The philosophy of mathematics is the philosophical study of the concepts and methods of mathematics. It is concerned with the nature of numbers, geometric objects, and other mathematical concepts; it is concerned with their cognitive origins and with their application to reality. It addresses the validation of methods of mathematical inference. In particular, it deals with the logical problems associated with mathematical infinitude.

Among the sciences, mathematics has a unique relation to philosophy. Since antiquity, philosophers have envied, as the model of logical perfection, because of the clarity of its concepts and the certainty of its conclusions, and have therefore devoted much effort to explaining the nature of mathematics.

This study guide will recommend sources that provide an introduction to the major issues in the philosophy of mathematics, and the historically important views on these issues. Some familiarity with mathematics is a prerequisite for thinking about these issues. The book What is Mathematics?, by Richard Courant and Herbert Robbins, is a brilliant exposition of the topics and methods of modern mathematics. The book is intended for laymen, but none of the essence of the mathematics has been omitted; it is not a simple book, but it is rewarding.

HISTORICAL VIEWS

Most philosophers have presented their views about mathematics in works on more general topics. The anthology Philosophy and Mathematics by Robert Baum ,contains selections on mathematics from most major western philosophers, from Plato through Mill. The selections include enough material to provide a context for each philosopher's views on mathematics, and Baum's introductory essays trace the philosophical influences on each thinker.

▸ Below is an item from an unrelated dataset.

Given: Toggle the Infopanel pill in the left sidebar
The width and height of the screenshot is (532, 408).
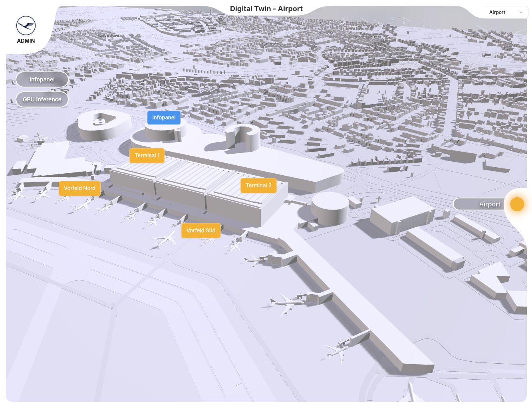Looking at the screenshot, I should 42,79.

The most influential views have been those of Plato and Kant, and Baum has a section on each of them. Interested Objectivists may want to supplement Baum's section on Aristotle with a look at Thomas Heath's book, Mathematics in Aristotle. Baum's book also contains some modern essays, of which Max Black's "The Elusiveness of Sets," a criticism of the epistemology of set theorists, is worth reading.

ANALYSIS

Newton's theory of mechanics, and his invention of the integral and differential calculus in support of it, are among the greatest achievements in history. The central idea of limit is logically subtle (this subtlety is what makes Zeno's Achilles paradox perplexing), and Newton failed to treat limits rigorously. His detractors—most notably Berkeley—made much of this flaw. Cauchy, Weierstrass, and other 19th-century mathematicians developed a rigorous theory of limits, which provided an unassailable foundation for Newton's theory and is a cornerstone of modern mathematical analysis. This epistemological success story is well told in Carl Boyer's The History of the Calculus and Its Conceptual Development.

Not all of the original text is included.